Not the least of these is Chalmette National Cemetery in Chalmette, La. Nearly two centuries ago, Gen. Andrew Jackson and his outnumbered troops faced off against British invaders there in what would turn out to be the last battle in the War of 1812.

President Abraham Lincoln later designated a roughly 17-acre space adjacent to that battle site as a burial ground for those lost in the Civil War. The cemetery, 150 years old this year, originally contained 132 Confederate prisoners of war; they were reinterred at Cypress Grove Cemetery in New Orleans in 1868. Years later, more graves were dug to bury soldiers who served in the two world wars, Korea and Vietnam.

Unlike the French- Spanish tradition of elaborate above-ground crypts for which New Orleans is known, the cemeteries under threat from rising waters most often contain common men who went off to war and were brought home and buried — some immediately, some decades later.

“They have tremendous cultural value,” Ms. Manhein said of the cemeteries. “It’s loss of community. It’s loss of continuity.”

One such endangered place is Holy Family Cemetery, which lies about 70 miles south of New Orleans near the tiny bayou town of Dulac. No more than 20 yards of cow pasture separate the tiny square of land, which includes some two dozen plots, from the bayou waters. Among those interred there are a handful of veterans from World War II and Vietnam, as their headstones indicate.

The Holy Family Cemetery in Dulac, La., has been known to flood during storms or unusually high tides. Evan Ortiz | NYT Institute

In 2008, during Hurricane Ike, the usually tranquil waters of Bayou Dulac ripped caskets from their cement slabs. The caskets bobbed in the waters like massive cement corks, recalled Alan Gibson, a local commercial shrimper and farmer, who braved the weather and tied coffins to telephone poles, fence posts and anything else to secure them.

There are no trees left. “This was solid oaks and cypress, and now there’s not a standing tree,” Mr. Gibson said on a recent morning, pointing to a flooded area that now threatens both his pasture and the adjacent cemetery. It is where his family used to hunt deer before the land washed away.

When the water began to recede after Hurricane Ike, he lugged caskets back to their plots. The cemetery had flooded at high tide, forcing Mr. Gibson to build his own small levee and connect it to a drainage system he uses to protect his pastures.
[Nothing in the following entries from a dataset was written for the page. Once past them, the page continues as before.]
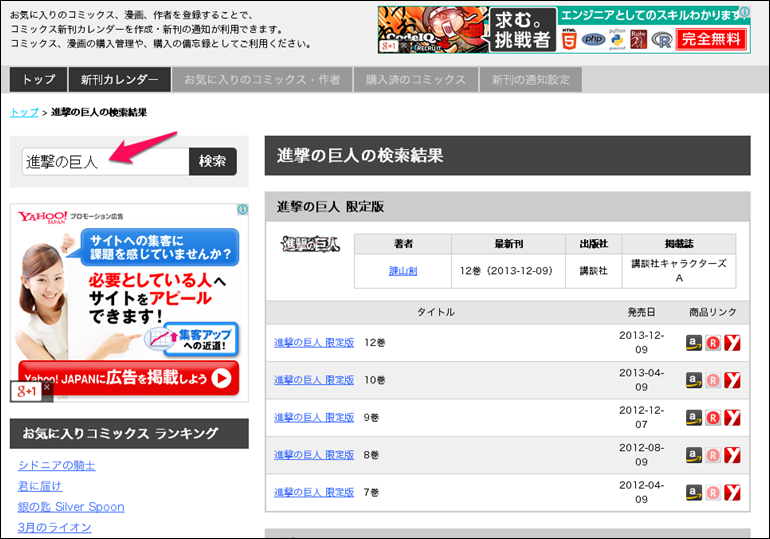Select the 新刊の通知設定 tab
The image size is (770, 539).
point(530,80)
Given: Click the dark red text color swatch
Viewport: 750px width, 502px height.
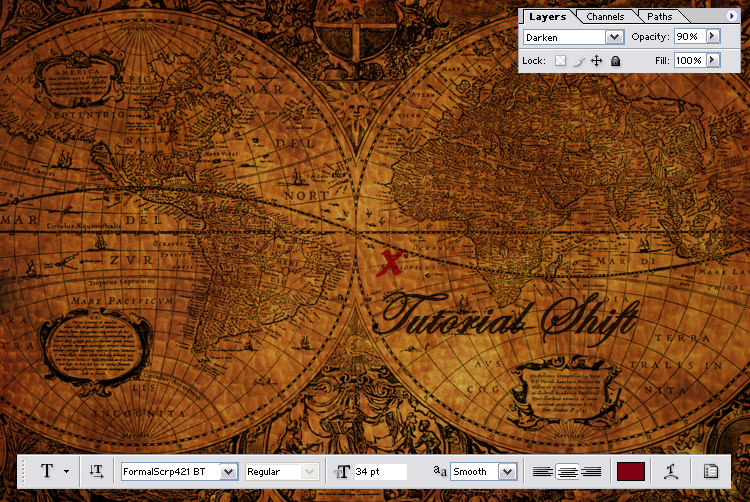Looking at the screenshot, I should tap(631, 471).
Because of coastal erosion and sea level rises, water is more prone to rush onto the cemetery.Evan Ortiz | NYT Institute

The tidal flooding problems he encounters, near Holy Family, occur throughout the speckling of bays along Louisiana’s coast. Beginning about 150 years ago, residents built levees to control flooding that is natural to such a vast delta. As a result, Delta marshes once fed by the Mississippi River dried up, leaving the coast more exposed to rough Gulf waters. In recent decades, rising water caused by climate change made further claims on the land.

One cemetery in Leeville, La., is on the cusp of washing away. In fact, it is only accessible by boat.
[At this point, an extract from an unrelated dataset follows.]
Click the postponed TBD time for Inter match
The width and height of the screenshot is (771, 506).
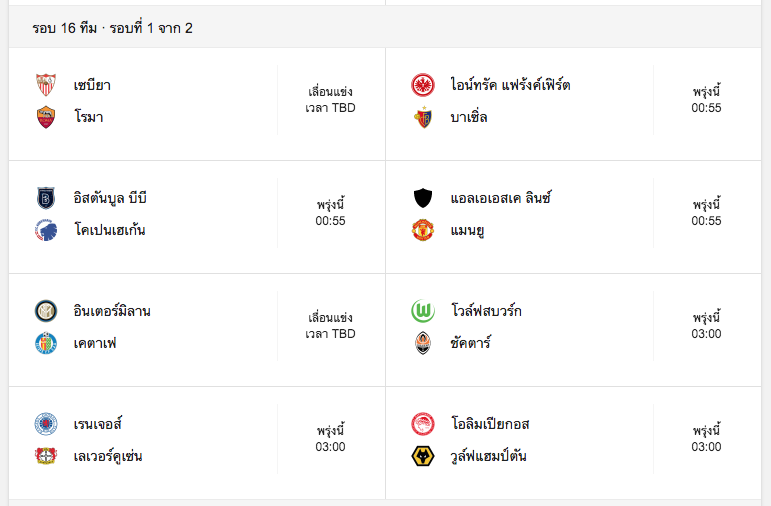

“There are a number of spots all around Leeville that have gone completely under water,” said Windell Curole, a resident and levee manager. “Leeville used to have cotton fields and orange orchards.”

In such areas, the family graves were abandoned when residents left coastal towns for higher ground, said Michael Pasquier, a professor at Louisiana State University who studies the cultural impact of coastal erosion. Headstones and caskets are not readily transportable, of course, and some have been abandoned for more than a century.

One of the most imperiled burial grounds is Cannon Cemetery in southeast Louisiana, which was heavily damaged by Hurricane Katrina. Nine years later, blue tarps from the Federal Emergency Management Agency still cover some of the graves, Ms. Schexnayder said.

A sign at the entrance to the cemetery asks visitors whether they know the identity of bodies in some of the crypts that inevitably will be covered by the sea.

One of the headstones marks the grave of a sailor. It reads simply: “Randall Cannon, STM1, U.S. Navy, World War II.”